Die wilden Urahninnen unserer Stadttauben bewohnten die steilen Felsenküsten des Mittelmeeres. Die verwinkelten Höhlen und Felsspalten boten zwar sichere Nistplätze, aber kaum Nahrung. Auf der Suche nach Futter kamen die Tauben weit herum und perfektionierten dabei die Fähigkeit, auch nach ausgedehnten Nahrungsflügen immer wieder zum Nest zurückzufinden. 

Auf ihren Erkundungsflügen kamen sie in Berührung mit menschlicher Zivilisation. Die Kornfelder der Bauern lieferten Nahrung, die steinernen Bauten der ersten Hochkulturen die Nistplätze. 

So wurde die Taube – noch vor dem Huhn und der Gans – als erster Vogel domestiziert, und aus der Felsentaube wurde die Haustaube. Sie lieferte dem Menschen Fleisch und Eier und kam immer wieder verlässlich zu ihrem Schlag zurück. Das waren wünschenswerte Eigenschaften, die durch Zucht noch verstärkt wurden. 

Für eine Taube ist der Heimatschlag das Zentrum der Welt. Sie versucht immer, dorthin zurückzukehren, egal, wie weit sie von zu Hause entfernt ist. Möglich machen das extreme Sinnesleistungen. Tauben erkennen polarisiertes Licht und hören Infraschall. Sie interpretieren Landschaftsformen und Sonnenstand. Jede Wiese, jeder Hügel, jeder See hat nur den Zweck, die Richtung nach Hause anzuzeigen. 

Für die Orientierung in unbekanntem Gebiet haben Tauben einen biologischen Kompass.

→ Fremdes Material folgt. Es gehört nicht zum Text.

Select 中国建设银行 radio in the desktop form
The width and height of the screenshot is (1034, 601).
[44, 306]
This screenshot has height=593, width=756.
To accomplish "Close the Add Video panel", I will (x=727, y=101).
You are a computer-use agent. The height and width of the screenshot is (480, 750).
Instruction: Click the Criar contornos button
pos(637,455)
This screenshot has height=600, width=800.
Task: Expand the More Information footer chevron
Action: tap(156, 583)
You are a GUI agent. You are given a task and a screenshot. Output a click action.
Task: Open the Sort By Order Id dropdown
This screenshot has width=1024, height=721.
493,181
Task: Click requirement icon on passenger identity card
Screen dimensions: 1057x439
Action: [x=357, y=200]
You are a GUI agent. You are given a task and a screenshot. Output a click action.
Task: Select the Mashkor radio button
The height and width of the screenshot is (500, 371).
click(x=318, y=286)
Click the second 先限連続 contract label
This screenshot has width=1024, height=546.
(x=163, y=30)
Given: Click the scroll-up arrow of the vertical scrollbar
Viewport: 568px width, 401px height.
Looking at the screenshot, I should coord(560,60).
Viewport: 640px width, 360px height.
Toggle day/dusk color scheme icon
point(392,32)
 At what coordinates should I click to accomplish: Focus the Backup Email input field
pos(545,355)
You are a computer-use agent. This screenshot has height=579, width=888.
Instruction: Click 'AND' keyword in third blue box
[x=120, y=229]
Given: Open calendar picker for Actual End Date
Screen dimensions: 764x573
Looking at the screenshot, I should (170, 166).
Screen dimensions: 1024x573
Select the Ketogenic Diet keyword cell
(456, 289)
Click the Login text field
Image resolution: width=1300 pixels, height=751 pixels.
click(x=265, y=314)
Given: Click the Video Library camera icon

In welcher Richtung das Magnetfeld der Erde verläuft, registriert die Taube durch winzige Eisenteilchen im unteren Schnabelrand. Sie erkennt dadurch die Himmelsrichtung, in die sie fliegen muss. Ihr biologischer Kompass ist exakt, ausser wenn Gewitter, Erdbeben oder eine Sonnenfinsternis das Magnetfeld der Erde stören. Dann verlieren die Tiere manchmal die Orientierung. 

Tauben als städtische Plage 

Die Vorurteile gegenüber den Tauben in unseren Städten sind vielfältig: Sie seien lästig, schmutzig, krankheitsübertragend und eine Plage, deren Kot gar die Bausubstanz angreife. Füttern ist vielerorts verboten oder wird sogar mit einem Bussgeld geahndet. 

Aber Stadttauben sind keine Wildvögel. Die Populationen haben ihren Ursprung in aufgegebenen oder vernachlässigten Schlägen oder im Taubensport, wo Vögel den Anforderungen nicht genügt haben. Diese Tauben haben sich zu Schwärmen zusammengeschlossen und sind in der Nähe der Menschen geblieben. In den Häusern und Stadtmauern haben sie Nistmöglichkeiten und Schutz vor Greifvögeln gefunden. 

Mittlerweile hat der radikale Umgang vieler Städte mit ihren Taubenpopulationen verschiedene Tierschutzverbände auf den Plan gerufen. Es konnte nachgewiesen werden, dass Taubenkot nicht materialschädigend ist und dass Tauben keine Krankheiten übertragen. Das Fütterungsverbot zur Dezimierung wurde in Frage gestellt, nachdem eine Studie gezeigt hat, dass selbst unter- und mangelernährte Tauben nicht aufhören, Eier zu legen und Küken auszubrüten, die dann im Nest verhungern. 

Und die Berner Tauben? 

Die Stadt Bern strebt nach eigenem Bekunden einen kontrollierten und gesunden Taubenbestand an. Seit 2010 liegt die Zuständigkeit dafür bei der Direktion für Sicherheit, Umwelt und Energie und damit beim Tierpark Bern, der ein neues Taubenkonzept erarbeitet hat. 

Grundlage sind betreute Schläge in der Berner Altstadt, im Mattenhofquartier, in Holligen, am Ostring und im Kirchenfeld. Hier werden die Tauben artgerecht gefüttert, geimpft, sterilisiert und kontrolliert. Offensichtlich ein erfolgreiches Projekt: Während die Population in den 1990er-Jahren noch 10000 oftmals kranke Tiere umfasste, sind es heute noch rund 1500 vorwiegend gesunde Vögel. – Er weht, der Heilige Geist!